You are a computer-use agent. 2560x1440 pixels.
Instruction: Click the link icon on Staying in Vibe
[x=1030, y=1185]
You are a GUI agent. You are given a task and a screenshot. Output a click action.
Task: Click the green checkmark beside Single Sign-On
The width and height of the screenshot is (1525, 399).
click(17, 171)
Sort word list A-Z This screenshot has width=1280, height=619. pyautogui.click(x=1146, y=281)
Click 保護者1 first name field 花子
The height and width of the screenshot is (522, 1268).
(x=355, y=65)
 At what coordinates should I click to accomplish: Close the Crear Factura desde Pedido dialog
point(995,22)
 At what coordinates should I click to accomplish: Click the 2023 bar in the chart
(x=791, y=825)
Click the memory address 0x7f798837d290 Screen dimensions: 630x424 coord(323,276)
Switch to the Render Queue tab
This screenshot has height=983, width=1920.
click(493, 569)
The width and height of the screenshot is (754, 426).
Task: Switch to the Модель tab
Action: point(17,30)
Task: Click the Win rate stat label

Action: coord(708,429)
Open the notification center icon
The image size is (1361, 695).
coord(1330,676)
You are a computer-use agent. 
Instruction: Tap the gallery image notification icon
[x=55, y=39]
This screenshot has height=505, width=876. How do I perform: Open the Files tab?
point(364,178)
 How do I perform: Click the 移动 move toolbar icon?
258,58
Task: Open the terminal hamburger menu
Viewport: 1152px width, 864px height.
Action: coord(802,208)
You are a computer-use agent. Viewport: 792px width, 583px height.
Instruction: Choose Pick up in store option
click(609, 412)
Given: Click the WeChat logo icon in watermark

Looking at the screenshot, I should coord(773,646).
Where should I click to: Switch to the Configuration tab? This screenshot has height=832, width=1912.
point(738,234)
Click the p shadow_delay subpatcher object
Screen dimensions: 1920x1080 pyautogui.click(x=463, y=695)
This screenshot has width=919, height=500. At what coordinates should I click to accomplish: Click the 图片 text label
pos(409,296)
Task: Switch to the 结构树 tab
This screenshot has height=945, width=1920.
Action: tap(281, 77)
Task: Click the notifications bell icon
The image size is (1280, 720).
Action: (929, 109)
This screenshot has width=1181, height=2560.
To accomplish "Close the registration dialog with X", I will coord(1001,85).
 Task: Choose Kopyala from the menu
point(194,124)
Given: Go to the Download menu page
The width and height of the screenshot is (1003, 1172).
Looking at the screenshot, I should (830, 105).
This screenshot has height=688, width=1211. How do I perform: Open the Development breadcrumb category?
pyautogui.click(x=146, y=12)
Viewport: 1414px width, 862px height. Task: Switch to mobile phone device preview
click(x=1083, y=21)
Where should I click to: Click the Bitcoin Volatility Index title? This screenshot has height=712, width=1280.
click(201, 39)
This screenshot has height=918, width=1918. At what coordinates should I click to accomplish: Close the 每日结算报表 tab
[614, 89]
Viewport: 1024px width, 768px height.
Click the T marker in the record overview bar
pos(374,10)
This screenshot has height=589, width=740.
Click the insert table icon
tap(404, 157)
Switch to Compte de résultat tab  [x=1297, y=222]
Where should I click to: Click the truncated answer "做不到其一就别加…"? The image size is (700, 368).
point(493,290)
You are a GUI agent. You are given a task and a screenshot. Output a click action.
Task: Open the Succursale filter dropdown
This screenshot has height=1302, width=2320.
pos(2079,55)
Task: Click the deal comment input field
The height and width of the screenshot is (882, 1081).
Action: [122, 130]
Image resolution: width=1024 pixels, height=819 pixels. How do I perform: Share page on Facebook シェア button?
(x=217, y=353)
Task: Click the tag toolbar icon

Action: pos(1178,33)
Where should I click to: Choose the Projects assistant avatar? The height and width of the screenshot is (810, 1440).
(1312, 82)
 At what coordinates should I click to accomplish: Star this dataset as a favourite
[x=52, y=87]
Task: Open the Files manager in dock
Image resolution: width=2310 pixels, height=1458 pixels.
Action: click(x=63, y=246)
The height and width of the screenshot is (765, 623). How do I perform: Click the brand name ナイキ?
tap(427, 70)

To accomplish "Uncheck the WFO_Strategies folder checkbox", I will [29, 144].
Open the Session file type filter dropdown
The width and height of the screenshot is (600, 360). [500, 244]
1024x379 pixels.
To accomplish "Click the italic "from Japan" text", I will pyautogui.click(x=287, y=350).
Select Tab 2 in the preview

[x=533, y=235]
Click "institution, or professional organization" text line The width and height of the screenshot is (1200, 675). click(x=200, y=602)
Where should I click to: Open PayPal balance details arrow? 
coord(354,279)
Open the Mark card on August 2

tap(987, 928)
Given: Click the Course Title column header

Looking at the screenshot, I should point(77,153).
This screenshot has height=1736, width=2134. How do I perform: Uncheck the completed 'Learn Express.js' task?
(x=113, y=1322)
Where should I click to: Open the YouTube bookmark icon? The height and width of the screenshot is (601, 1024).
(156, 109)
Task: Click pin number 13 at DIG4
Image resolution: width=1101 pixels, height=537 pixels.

• • • •

_Task goal_.
Revise the entries in the part that opens with the line containing "Where should I click to: Choose" and closes with the line containing "(x=113, y=1322)", replacing "dropdown" with "menu" and leaving everything else unchanged. Return only those lines.

_The reply_.
Where should I click to: Choose the Projects assistant avatar? The height and width of the screenshot is (810, 1440).
(1312, 82)
 At what coordinates should I click to accomplish: Star this dataset as a favourite
[x=52, y=87]
Task: Open the Files manager in dock
Image resolution: width=2310 pixels, height=1458 pixels.
Action: click(x=63, y=246)
The height and width of the screenshot is (765, 623). How do I perform: Click the brand name ナイキ?
tap(427, 70)

To accomplish "Uncheck the WFO_Strategies folder checkbox", I will [29, 144].
Open the Session file type filter menu
The width and height of the screenshot is (600, 360). [500, 244]
1024x379 pixels.
To accomplish "Click the italic "from Japan" text", I will pyautogui.click(x=287, y=350).
Select Tab 2 in the preview

[x=533, y=235]
Click "institution, or professional organization" text line The width and height of the screenshot is (1200, 675). click(x=200, y=602)
Where should I click to: Open PayPal balance details arrow? 
coord(354,279)
Open the Mark card on August 2

tap(987, 928)
Given: Click the Course Title column header

Looking at the screenshot, I should point(77,153).
This screenshot has height=1736, width=2134. How do I perform: Uncheck the completed 'Learn Express.js' task?
(x=113, y=1322)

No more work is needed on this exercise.